What you will do — Stop after the line that contains "The image size is (322, 198).". Until then, retype each line of the entries exactly from the first one, skipping pictures.

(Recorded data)
-----

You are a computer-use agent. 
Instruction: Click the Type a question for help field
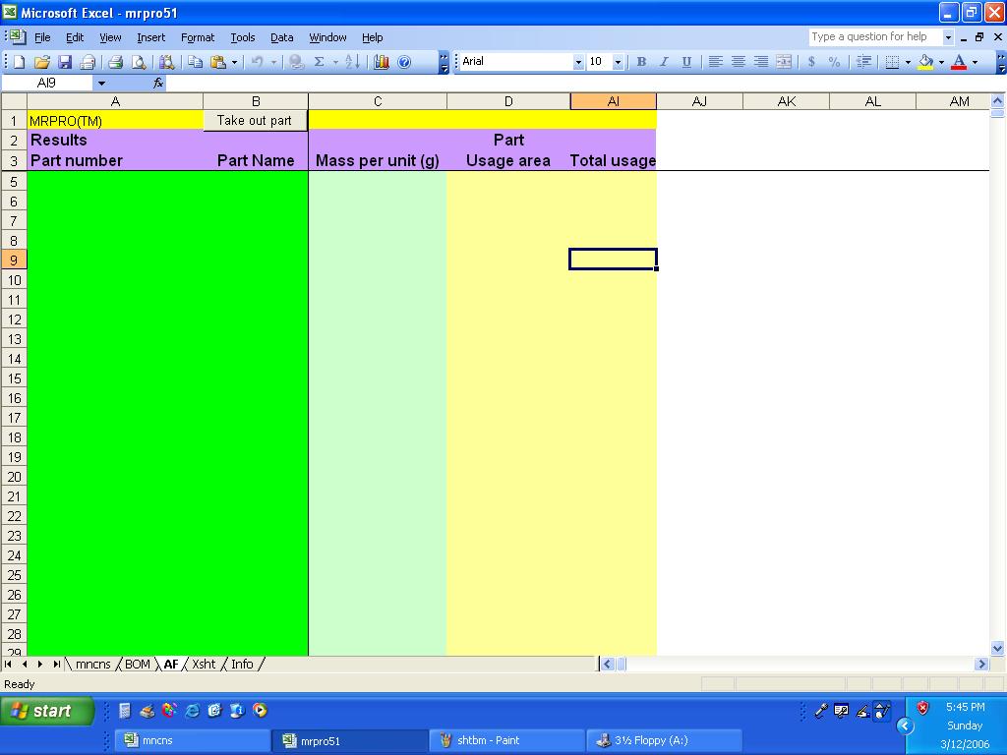(x=875, y=36)
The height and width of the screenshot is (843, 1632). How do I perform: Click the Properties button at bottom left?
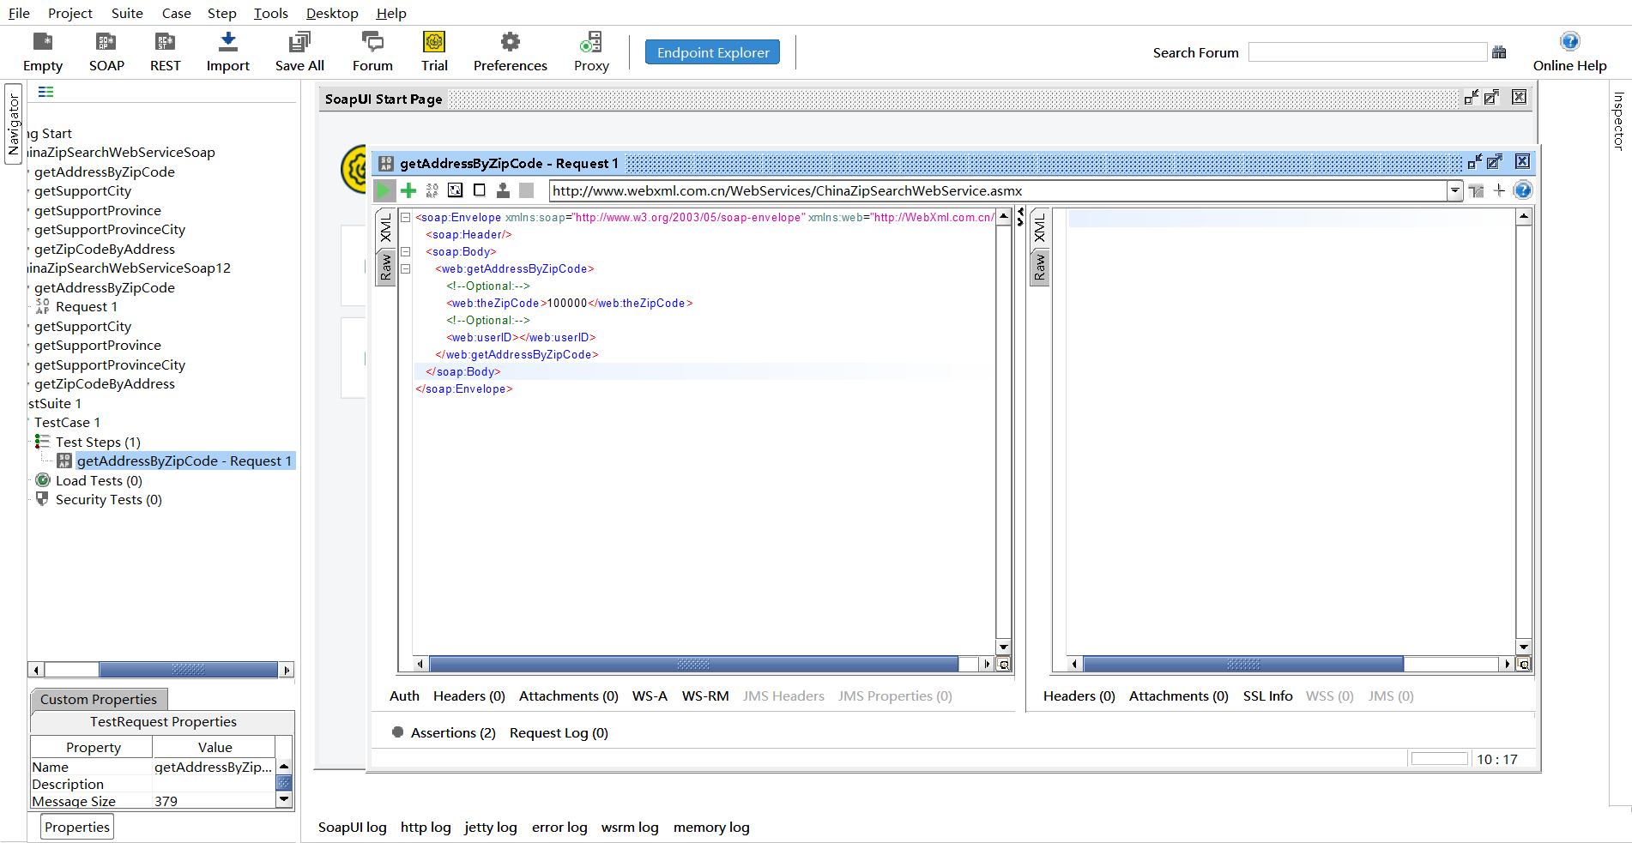tap(77, 827)
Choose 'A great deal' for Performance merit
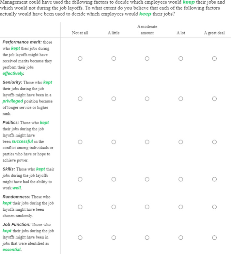This screenshot has width=231, height=254. point(214,58)
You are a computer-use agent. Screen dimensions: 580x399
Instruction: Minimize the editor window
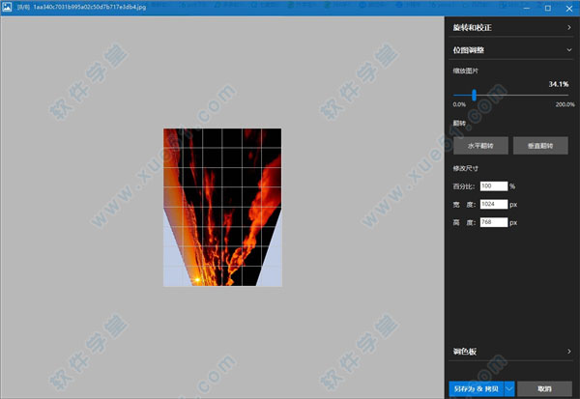pos(523,8)
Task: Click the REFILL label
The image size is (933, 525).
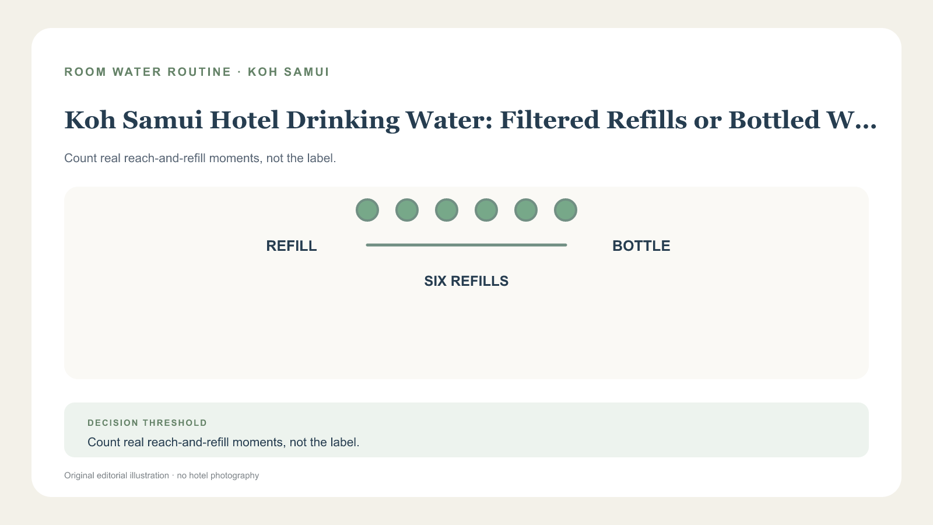Action: point(292,246)
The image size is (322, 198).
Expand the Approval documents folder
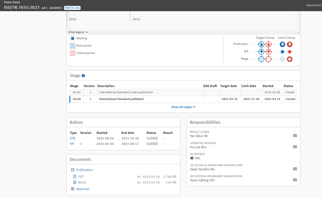pyautogui.click(x=72, y=189)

-----

Task solution —
You are a computer-use agent. 
Instruction: Click the Type a question for help field
(x=875, y=36)
The height and width of the screenshot is (843, 1632). How do I perform: Click the Properties button at bottom left?
tap(77, 827)
Choose 'A great deal' for Performance merit
This screenshot has width=231, height=254. point(214,58)
You are a computer-use agent. Screen dimensions: 580x399
Instruction: Minimize the editor window
pos(523,8)
Task: Click the REFILL label
The image size is (933, 525).
Action: point(292,246)
The image size is (322, 198).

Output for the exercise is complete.